5. The method according to claim 4, wherein the magnitude of the interval overlap threshold θ is set to 0.3,0.6,0.9, and if R < 0.3, it indicates that a sudden drift occurs at this time, and if 0.3 < R < 0.6, it indicates that a gradual drift occurs at this time, and if 0.6 < R < 0.9, it indicates that an incremental drift occurs at this time, and if R > 0.9, it indicates that no characteristic drift occurs, and if R repeatedly occurs in a short period of time, it indicates that a cyclic drift occurs at this time.

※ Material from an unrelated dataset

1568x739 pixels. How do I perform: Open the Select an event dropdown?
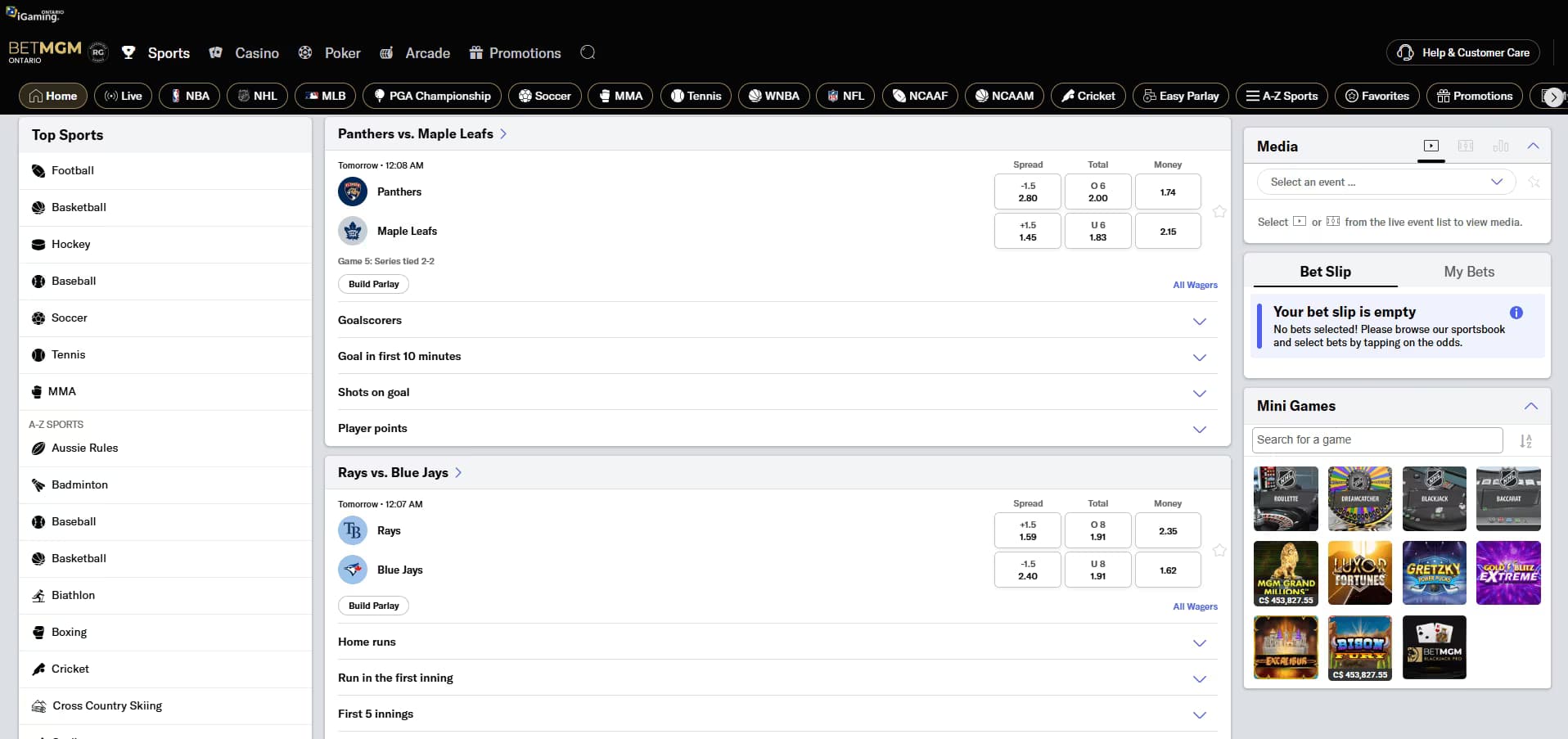click(x=1385, y=182)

6. The method for mining unbalanced data streams based on active drift detection of claim 1, wherein in the step S3, the feature drift is divided into two cases of virtual feature drift and real feature drift,

when the occurrence of virtual concept drift is detected, the virtual concept drift does not change the decision boundary, so the current data block B is processed _i Supplementing the content of B into the existing algorithm _i Adding the training set into the original training set, and training the algorithm;

when detecting that the true concept drift occurs, the true concept drift changes the decision boundary, the previously obtained decision function is not suitable for the current data flow environment, so the previous decision function is discarded, the original training data is discarded, and B is utilized _i Is a data retraining algorithm.